After building a bike dubbed "The Scorpion King" which won tons of awards and made the cover of a national motorcycle magazine (yes there are other mags besides HOT BIKE-hard to believe we know), people began asking Eddie and Bryan how they were going to top that previous success. At that time, Eddie didn't know what he was going to build next, but as soon as he sat down with a pencil and some paper the ideas started to emerge on the page. "I knew it had to be different, because that's how I am," Eddie told us. "I wanted something that looked as if it was brought from the past into the future and fitted with all the newest gadgets and gismos." Through the experience with the Scorpion bike, Eddie knew that if he wanted to stand a chance at any of the big bike shows he needed to build something special.
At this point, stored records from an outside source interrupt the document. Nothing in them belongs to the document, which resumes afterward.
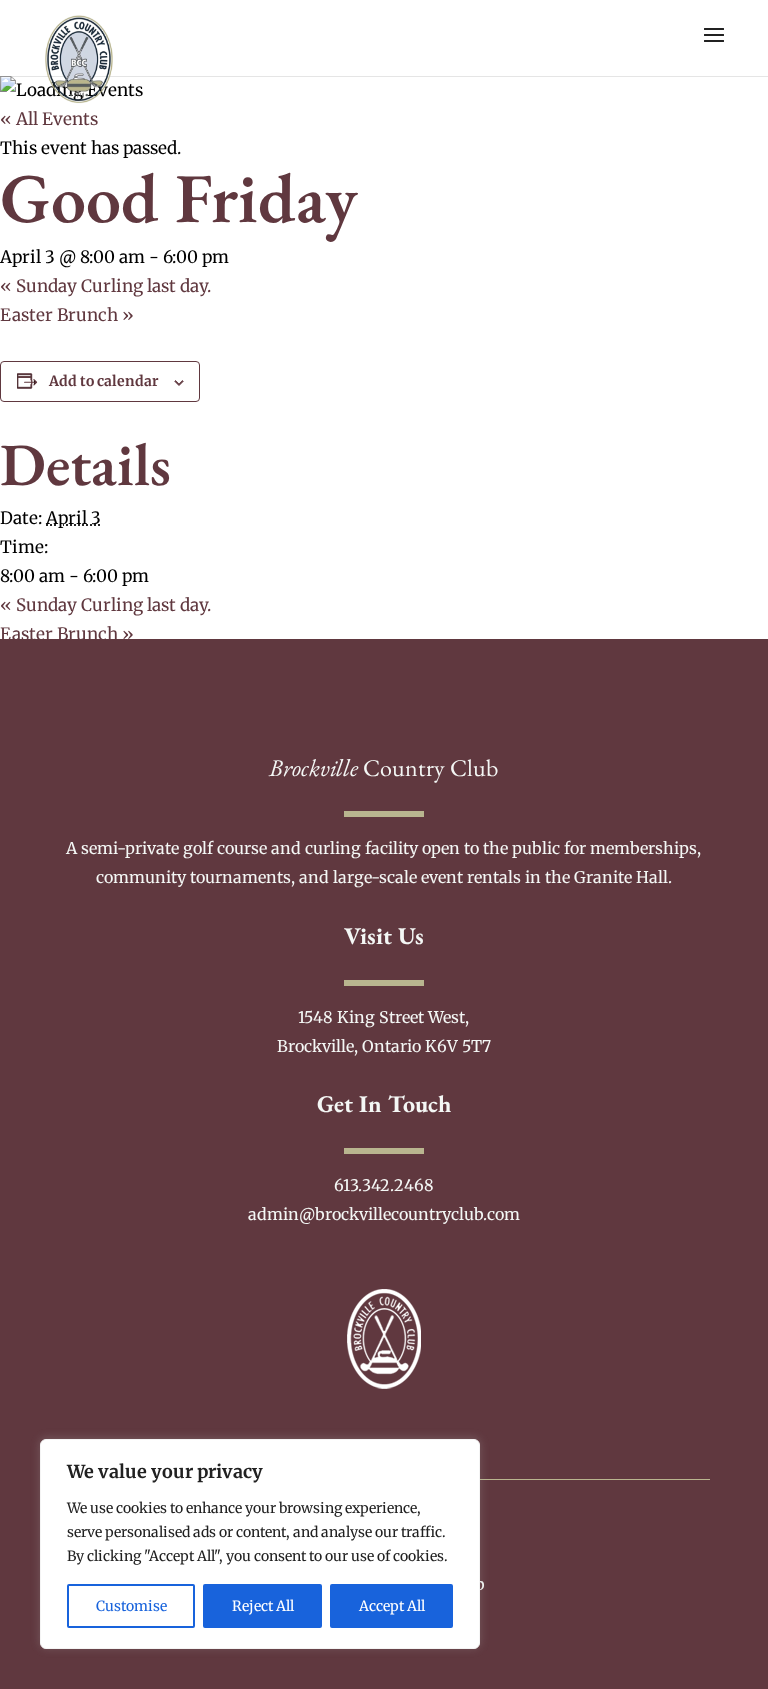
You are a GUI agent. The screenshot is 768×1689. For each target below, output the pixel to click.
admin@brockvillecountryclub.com (384, 1214)
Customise (131, 1606)
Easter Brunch (67, 315)
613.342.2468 (384, 1185)
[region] (260, 1544)
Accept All (392, 1606)
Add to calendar (104, 381)
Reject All (263, 1606)
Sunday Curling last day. (105, 286)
Cruising around his town, Eddie spotted a frame in the window of a local motorcycle shop. After talking with the guys at the shop they told him "Some Guy" in Georgia made the frame and gave Eddie "Some Guy's" phone number. With specs in mind and a pretty good idea of what he wanted to build, Eddie called up "Some Guy" and ordered a custom frame. However, by the time the frame arrived Eddie and Bryan had already changed direction on how they envisioned the bike. The key aspect of their new idea was to have the bike "sit" on the ground. Eddie also wanted a suspended seat, so that it would look like he was floating in air when riding.
"We hacked up that frame," Eddie said. "We basically cut off the back half of the frame and started from scratch. To get the bike to rise up off the ground we ordered a Shotgun Shocks Softail style air ride unit for the rear and an American Suspension Springer frontend that was also set up with an air ride system." Getting the frame to look exactly right and getting it to function with the frontend so that the frame rails would drop to the ground when aired out and then there would be at least 4-1/2 inches of ground clearance when ready to ride wasn't as easy as Eddie and Bryan originally thought. There was a lot of tacking, moving, re-tacking and checking on both the frame and frontend before final welding. "But it was all worth it because I ride over speed bumps with no worries," Eddie said.For the wheels, Eddie ordered a set of Devil's Slide wheels from Metal Motorsports, a 21x2.15 for the front and an 18x10 1/2 for the rear. Carved from solid aluminum, the wheels have a true 3-D design with each spoke flowing all the way out to the outer edge of the rim. With such badass wheels in play, Eddie didn't want to hide them behind brake rotors, so for the front he utilized a 360 brake setup, and in the rear he went with trans brake from JayBrake. To really show off the front wheel Eddie and Bryan decided to pass on a front fender and focused their attention on the gas tank and rear fender. The rear fender was pretty straightforward. They took a blank wide enough to cover the 280 Metzeler and shaped it to expose the lip of the rim, then mounted it to the swingarm. With such a heavy piece of metal hanging off the back of the bike, they fabbed up a strut/sissy bar to help support the fender. "For the tank I ordered up a kit that was basically two tank halves. Then like everything else I began cutting, shaping and welding to get it just right," Eddie commented. "I wanted split tanks with the backbone running through it, I also dished out the front of the tanks so that they flowed with the arch of the downtube. I modified the hell out of the two tank halves; there is probably only about 20 percent of the tanks that is still original."
Once everything was completed and the bike was finished the show circuit started. "The bike has done really well in all of the shows and gets a ton of attention every where I ride it. In fact that's the thing that surprised me the most was how well this bike rides," said Eddie. It's smooth, comfortable and still manageable in the turns. I can ride from Columbia, South Carolina, to Myrtle Beach, South Carolina, which is about a three hour ride, stop one time and still feel fresh and ready to ride more when I get into town. We like building bikes that are different but rideable. Our motto is 'custom bikes built one at a time, to be one of a kind. ' I think this bike sums up our motto perfectly."